Al margen de este análisis narratológico, es imposible no detenerse, al menos un par de párrafos, en los aspectos puramente técnicos y artísticos de esta película, que, al igual que cualquiera de sus elementos, se encuentran al servicio de ese objetivo final comentado en la cita: contar una historia.

De sobresaliente se puede calificar el trabajo de Weta Digital con los Broom, las langostas alienígenas segregadas al distrito 9. Su fotorrealismo es total, con una reacción a la fuerte luz solar del escenario y a los claroscuros de las chabolas sencillamente espectacular. Esto se ha conseguido, a tan bajo coste, por la inteligencia de Blomkamp y Jackson a la hora de elegir el aspecto de sus aliens.

 El mayor problema actual con los gráficos CGI, Cronenberg estará satisfecho, es la carne. Mientras las superficies artificiales se recrean con un realismo absoluto —los Autobots y Decepticons de Michael Bay son el mejor ejemplo de ello—, no sucede lo mismo, ni de lejos, cuando se intenta retratar un organismo mamífero.

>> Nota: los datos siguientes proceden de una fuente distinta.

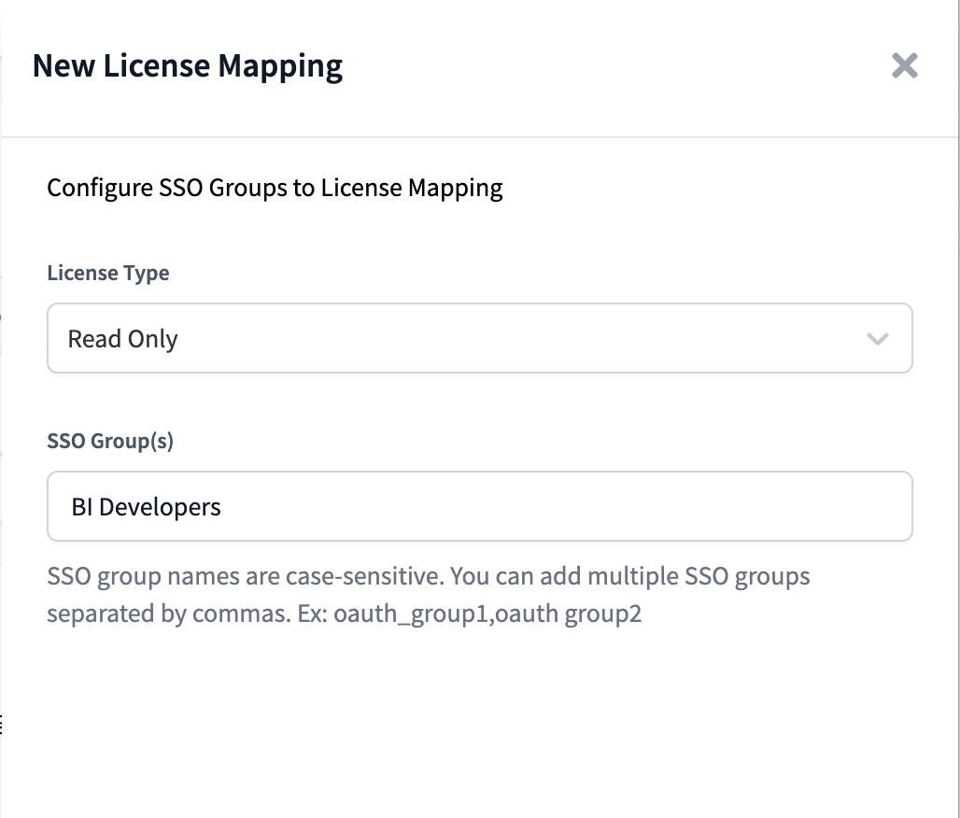The image size is (960, 818).
Task: Click the case-sensitive helper text below the input
Action: (428, 576)
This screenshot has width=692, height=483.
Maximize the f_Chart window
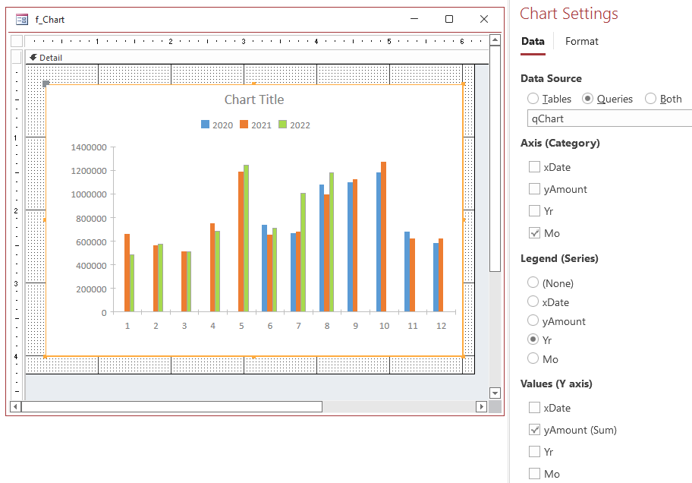[x=448, y=19]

Ni en su movimiento ni en la textura de su piel si esta se encuentra descubierta. El pelaje, eso sí, si es ya perfecto.

Sabiendo esto, Jackson y su equipo apoyan su diseño en un exoesqueleto que, aunque orgánico, no deja de ser muy similar a texturizar un material artificial. Pero eso no quita mérito alguno al trabajo de los animadores, que han conseguido unos ojos de una expresividad absoluta y, sobre todo, una integración con el entorno obsesiva con el detalle, hasta el punto de que llegamos a ver, cuando una tecnología de paneles translucidos y azulados se muestra en algunas escenas, su reflejo distorsionado sobre las órbitas oculares con un realismo que quita el aliento.

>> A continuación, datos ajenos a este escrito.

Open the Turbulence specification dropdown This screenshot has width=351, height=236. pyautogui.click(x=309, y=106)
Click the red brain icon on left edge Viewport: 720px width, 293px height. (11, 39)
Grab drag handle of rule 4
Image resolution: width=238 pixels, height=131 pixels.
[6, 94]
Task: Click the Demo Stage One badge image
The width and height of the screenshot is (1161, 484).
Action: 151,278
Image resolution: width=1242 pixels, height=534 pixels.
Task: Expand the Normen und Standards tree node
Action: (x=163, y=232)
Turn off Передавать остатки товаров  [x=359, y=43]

El desenlace de la película y su mecha son el colofón perfecto, nuevamente, gracias al hecho de recrear un ser artificial, para un trabajo sin tacha e inmejorable con efectos más físicos, que no permitirían las locuras que Blomkamp se permite en la puesta en escena.

Si completamos este argumento de densidad argumental, su espectacular estructura narratológica y su calidad de efectos especiales y diseño de producción con la asombrosa interpretación del debutante Sharlto Copley, el resultado solo puede calificarse de extraordinario.

Como ya dijimos en la crítica de “Up”, nos abstendremos de calificar sus logros en comparación con sus compañeras de cartelera, pues lo ideal es juzgar en base a los méritos de cada film individualmente.

Pero, aún así, la diferencia canta.

Canta como Caruso.

PD: Una pequeña posdata. La cita que abre este artículo es de John Romita Sr. y fue dicha a tenor del estreno del extraordinario Marvels en edición de lujo en tapa dura. La obra en cuestión se ajustaba, sin duda, tan bien como “District 9” a esa máxima: La historia va primero.